:: Provided text ::
%%
    for particular weapons. I mostly buy surplus ammo for my AR-15’s,
    AK-47’s and other rifles/pistols when I find a bargain on case
    lots—generally online– and reload the spent cases the rest of the
    time. For the record, I’m 65 years old, got my first gun at the age of
    11, and my first so-called “assault rifle” (M-1 Carbine) at the age of
    13. I have yet to shoot a single human being, or even threaten one.

    The individuals responsible for the shooting sprees—for the most
    part—have been documented as mentally ill and the blame for their
    murderous rampages can be laid at the feet of those who knew and took
    no action. This includes parent(s), school authorities, and in some
    cases, law enforcement. In the case of Nikolas Cruz, local law
    enforcement had been out to his house dozens of time because of his
    threatening behavior—I guess Sheriff Israel was too busy composing
    odes to O.J. Simpson to be bothered to pursue felony charges, when
    threats made while brandishing weapons are universally considered to
    be a felony. The FBI was twice contacted by individuals that knew
    Cruz, and warned them about his postings on social media, and even
    gave the log-in information so they could check him out. They never
    bothered. A YouTube vlogger also forwarded a posting on his channel
    about Cruz threatening to shoot up a school. FBI said they couldn’t
    find Cruz. Funny, I used to be a skiptracer, and I jumped online when
    I heard that, and on the free page for one of the companies I would
    use (US Search), I found him right away. Guess the FBI should contract
    with this company. Or maybe sign up for a Spokeo membership.
%%
Stored records:
%%
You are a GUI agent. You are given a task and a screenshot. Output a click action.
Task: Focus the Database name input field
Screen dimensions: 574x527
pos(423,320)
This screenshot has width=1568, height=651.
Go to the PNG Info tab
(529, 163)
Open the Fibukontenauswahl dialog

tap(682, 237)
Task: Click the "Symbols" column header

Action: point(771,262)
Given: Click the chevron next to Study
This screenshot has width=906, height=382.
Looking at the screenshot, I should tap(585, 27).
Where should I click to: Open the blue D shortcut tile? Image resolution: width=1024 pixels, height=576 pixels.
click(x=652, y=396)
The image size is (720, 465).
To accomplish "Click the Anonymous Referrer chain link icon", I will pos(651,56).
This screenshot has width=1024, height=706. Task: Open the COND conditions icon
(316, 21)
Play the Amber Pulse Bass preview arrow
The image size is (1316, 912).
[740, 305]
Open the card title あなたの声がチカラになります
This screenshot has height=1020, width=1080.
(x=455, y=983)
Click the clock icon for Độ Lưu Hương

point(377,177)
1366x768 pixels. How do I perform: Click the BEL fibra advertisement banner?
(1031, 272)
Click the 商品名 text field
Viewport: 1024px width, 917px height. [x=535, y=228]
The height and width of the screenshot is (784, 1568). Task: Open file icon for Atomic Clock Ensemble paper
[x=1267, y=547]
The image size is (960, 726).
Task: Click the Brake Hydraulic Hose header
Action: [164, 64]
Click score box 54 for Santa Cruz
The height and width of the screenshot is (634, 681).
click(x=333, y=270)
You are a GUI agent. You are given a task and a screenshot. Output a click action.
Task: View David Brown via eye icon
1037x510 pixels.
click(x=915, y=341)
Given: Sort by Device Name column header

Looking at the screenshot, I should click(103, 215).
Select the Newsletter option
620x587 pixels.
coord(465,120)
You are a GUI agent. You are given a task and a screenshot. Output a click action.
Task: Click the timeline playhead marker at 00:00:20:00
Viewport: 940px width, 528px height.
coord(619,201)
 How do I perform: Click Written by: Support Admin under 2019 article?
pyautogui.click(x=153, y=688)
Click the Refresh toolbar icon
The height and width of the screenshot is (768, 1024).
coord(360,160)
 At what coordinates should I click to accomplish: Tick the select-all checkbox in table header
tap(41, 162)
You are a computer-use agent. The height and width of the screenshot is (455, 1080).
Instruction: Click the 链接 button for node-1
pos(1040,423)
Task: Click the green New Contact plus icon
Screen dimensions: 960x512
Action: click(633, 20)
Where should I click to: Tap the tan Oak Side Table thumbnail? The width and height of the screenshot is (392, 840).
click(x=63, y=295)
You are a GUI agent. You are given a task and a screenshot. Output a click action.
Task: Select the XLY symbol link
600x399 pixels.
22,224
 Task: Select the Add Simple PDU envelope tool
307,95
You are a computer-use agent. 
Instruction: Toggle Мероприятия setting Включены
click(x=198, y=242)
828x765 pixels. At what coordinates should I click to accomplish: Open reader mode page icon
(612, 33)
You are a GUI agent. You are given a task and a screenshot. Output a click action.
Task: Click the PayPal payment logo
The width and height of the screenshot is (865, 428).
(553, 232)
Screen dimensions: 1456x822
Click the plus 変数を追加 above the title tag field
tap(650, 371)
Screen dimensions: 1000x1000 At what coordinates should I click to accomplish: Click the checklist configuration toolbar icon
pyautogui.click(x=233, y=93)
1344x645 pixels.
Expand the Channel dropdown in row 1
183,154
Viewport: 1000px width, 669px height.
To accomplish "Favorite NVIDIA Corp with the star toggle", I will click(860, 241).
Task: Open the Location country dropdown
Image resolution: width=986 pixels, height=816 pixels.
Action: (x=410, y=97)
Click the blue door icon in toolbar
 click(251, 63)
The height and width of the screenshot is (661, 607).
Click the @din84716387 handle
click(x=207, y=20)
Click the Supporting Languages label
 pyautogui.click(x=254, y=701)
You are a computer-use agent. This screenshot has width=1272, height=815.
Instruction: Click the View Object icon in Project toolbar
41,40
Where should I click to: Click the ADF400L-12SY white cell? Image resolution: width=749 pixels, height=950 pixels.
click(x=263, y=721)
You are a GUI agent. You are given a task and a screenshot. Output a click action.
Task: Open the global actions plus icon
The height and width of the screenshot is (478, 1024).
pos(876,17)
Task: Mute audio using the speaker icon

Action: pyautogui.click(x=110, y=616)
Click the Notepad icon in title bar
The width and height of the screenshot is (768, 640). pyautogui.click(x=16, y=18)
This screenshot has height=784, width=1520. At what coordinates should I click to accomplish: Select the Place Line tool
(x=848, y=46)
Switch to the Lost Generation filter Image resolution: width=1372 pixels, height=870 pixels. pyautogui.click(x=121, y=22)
%%
:: List of tasks ::
(1) Answer these questions from the piece on gun ownership and the Cruz shooting.
(a) At what age did the writer get a first so-called "assault rifle," and which gun was it?
(b) How many times was the FBI contacted by individuals who knew Cruz?
(c) Which company's free page did the writer use to find Cruz?
(2) Pick up the piece on gun ownership and the Cruz shooting after its last sentence and keep writing it.

:: Task answers ::
(1)
(a) At 13; it was an M-1 Carbine.
(b) Twice.
(c) US Search.

(2)
    If I were a devotee of Alex Jones, I might conclude that there is a
    conspiracy among law enforcement agencies to ALLOW such events in an
    effort to win public approval of gun confiscations in the interest
    of”… overall public safety…”. Unfortunately (or fortunately, depending
    upon one’s perspective), I’m not a “Jonser”. I think the Peter
    Principle can more effectively explain the inaction of local and
    federal LEOs than a “deep state” conspiracy.

    Punishing or restricting the rights of 100 million gun owners because
    you can’t punish (or punish to your satisfaction) the perpetrators of
    the high-profile crimes simply can’t be the answer. Surely, the nice
    people who mule your cocaine into the US for you will likewise be able
    to mule ammo into the country as well. It will be out there, as common
    as weed and crack for all who have the cash.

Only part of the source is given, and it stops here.